Магическое искусство Виргилия имело силу, только когда он сам стоял обоими ногами на земле. Волшебница знала это, вот почему она распорядилась с ним таким коварным образом. Виргилий в ту ночь узнал, что такое бессилие, заставлявшее его иной раз взирать высокомерно на участь обыкновенных людей. А когда взошло солнце, булочники, месившие хлеб, первые заметили его. Они сказали соседям. На площади перед башней волшебницы образовалась кучка простолюдинов, задравших головы кверху. Слуги сообщали новость, будя утром своих господ, и оруженосцы, вооружая своих рыцарей. Дамы спешили к подругам, чтобы поделиться с ними этим известием. Оно распространилось по городу с такой быстротой, что скоро весталки шушукались о нем между собой в своем недоступном святилище. Башня Мелибеи сделалась в тот день целью всех прогулок. Не было в дне минуты, чтобы не стояло возле нее несколько человек, глазея вверх и указывая пальцем на поэта, одной головой видневшегося из слегка раскачиваемой ветром корзины. Император, услышав о происшествии, прервал свой обед и, сопровождаемый вассалами, полюбопытствовал взглянуть в то окно своего круглого дворца, которое глядело в эту сторону света. Живописец, расписывавший красками одну из новых вилл Августа, посмотрел туда, куда показывали, горланя, уличные мальчишки. После чего среди изображенных им на стене садов и зданий Рима увековечил он башню волшебницы и Виргилия, беспомощного в подвешенной у высокого окошка корзине.
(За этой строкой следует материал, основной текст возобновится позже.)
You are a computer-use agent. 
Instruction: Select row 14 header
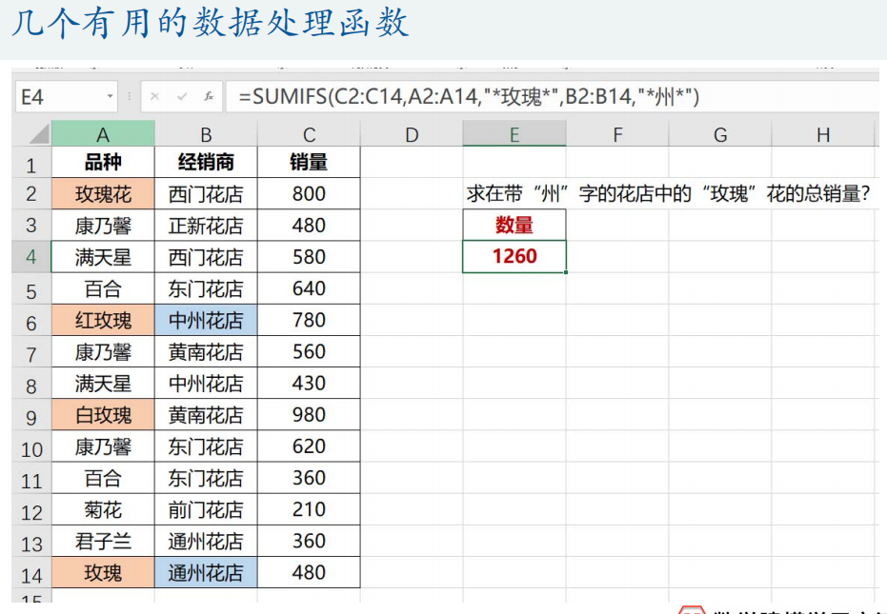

Лишь с наступлением вечера Мелибея сжалилась над поэтом. Служанка отпустила веревку, обмотанную вокруг деревянного ворота. Виргилий опустился на землю и, коснувшись ее ногой, вновь приобрел магическое искусство. Он обратил его против волшебницы. Ярость мага была тем более велика, что он оказался высмеян женщиной, не достигнув цели своих желаний. Возвратившись домой, он раскрыл книги и нарисовал фигуры. Числа сказали ему, как наказать Мелибею. Так удивительна была его месть, что она осталась одним из самых прославленных его деяний.
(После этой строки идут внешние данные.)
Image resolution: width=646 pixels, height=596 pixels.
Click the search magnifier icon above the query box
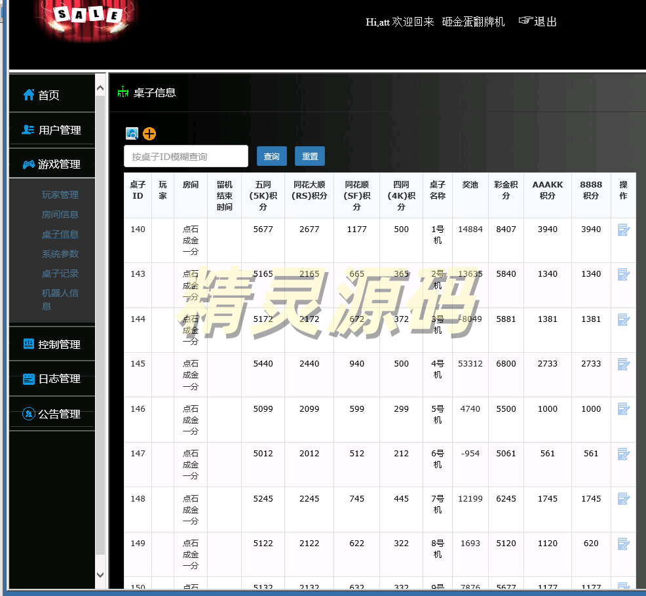pos(132,134)
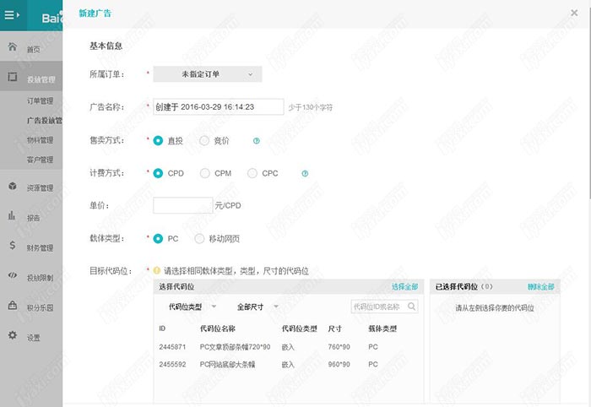Select the CPM billing radio button
The width and height of the screenshot is (591, 407).
tap(204, 173)
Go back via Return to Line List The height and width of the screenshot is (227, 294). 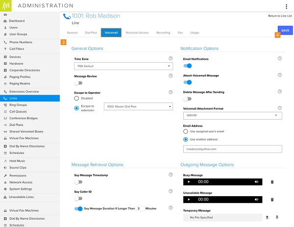coord(280,17)
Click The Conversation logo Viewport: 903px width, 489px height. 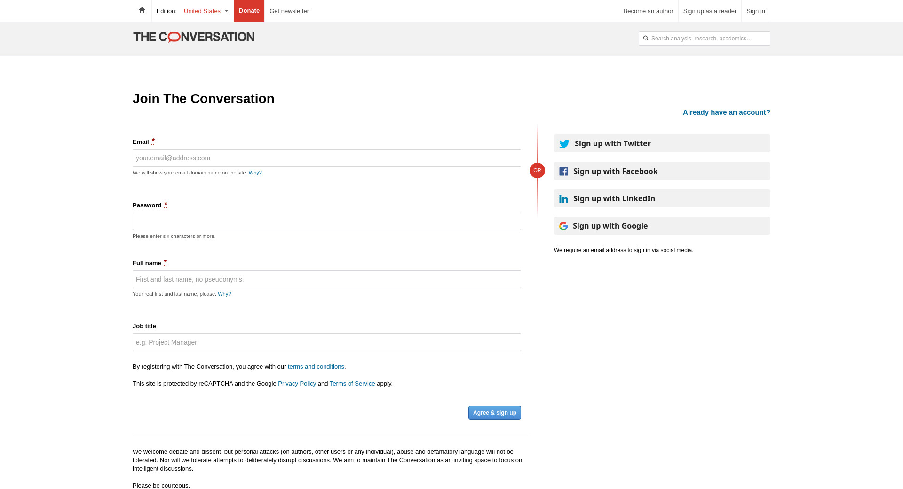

На другой день во всем Риме погасли всякого рода огни. Поварихи и повара стояли, раскрыв от удивления рты и опустив руки перед стынущими очагами, где не хотели гореть ни благородный лавр, ни дикий каштан. Среди мертвого пепла и бесполезной золы напрасно искали хозяйки своими руками хотя бы один тлеющий уголек. Кресало не высекало искр из кремня, и не загорался никак самый высушенный трут. Потухли горны кузнецов и плавильные тигли алхимиков. Дымил, не разгораясь, костер, разложенный на берегу Тибра лодочниками, варившими рыбу. Открыв выпачканную сажей пасть, смеялась над бесполезными усилиями гончара холодная печь. Стужа и мрак воцарились в теплых банях, откуда разбегались изнеженные купальщики. В подземельях императорского дворца погасли все факелы, многочисленные рабы сталкивались там друг с другом, нарушая правильность служб. Перед глазами обеспокоенных жрецов перестали гореть курильницы и лампады. Неугасимый огонь Весты ушел так глубоко в свою расщелину, что ни малейшей возможности не было его достать.